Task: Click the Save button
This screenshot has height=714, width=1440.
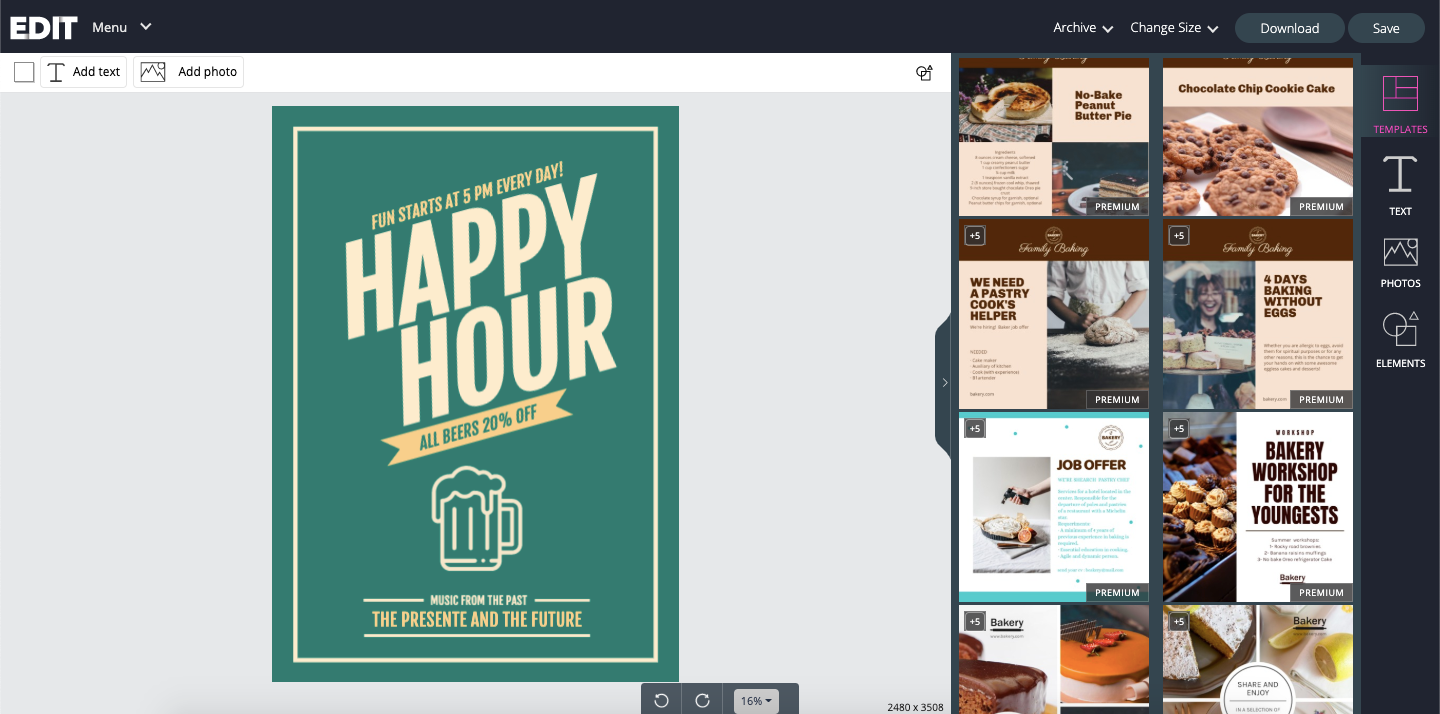Action: click(1385, 28)
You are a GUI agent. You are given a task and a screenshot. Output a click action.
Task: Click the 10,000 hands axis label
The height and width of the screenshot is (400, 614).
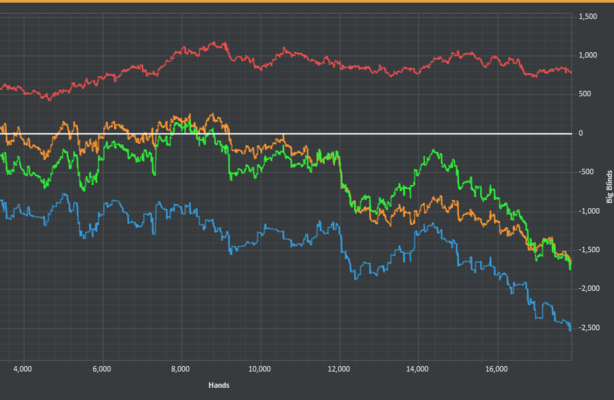coord(259,367)

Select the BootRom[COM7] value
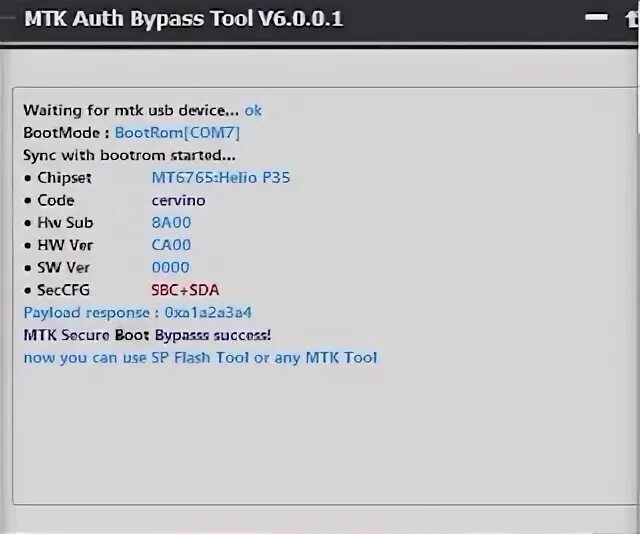coord(177,132)
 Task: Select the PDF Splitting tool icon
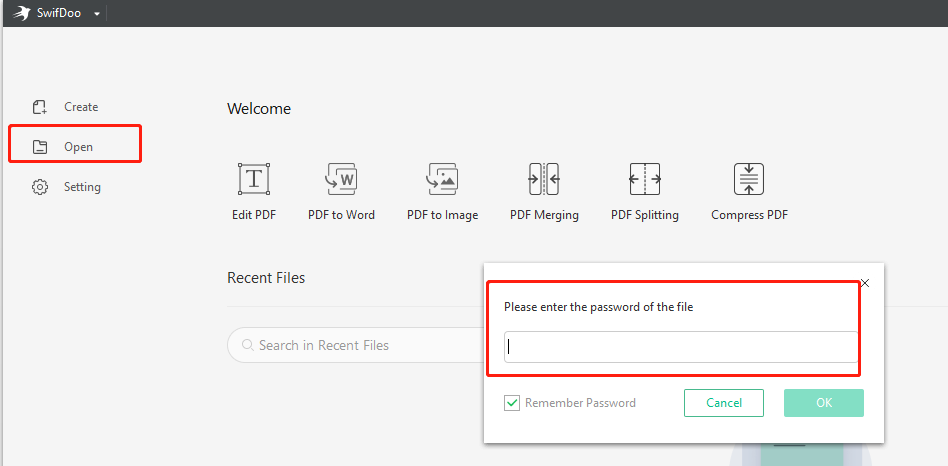645,179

::::

» PROMPT
Copy out each line of the records above that contains the word "Select", matching uppercase and lowercase exactly.

» EXERCISE SOLUTION
Select the BootRom[COM7] value
 Task: Select the PDF Splitting tool icon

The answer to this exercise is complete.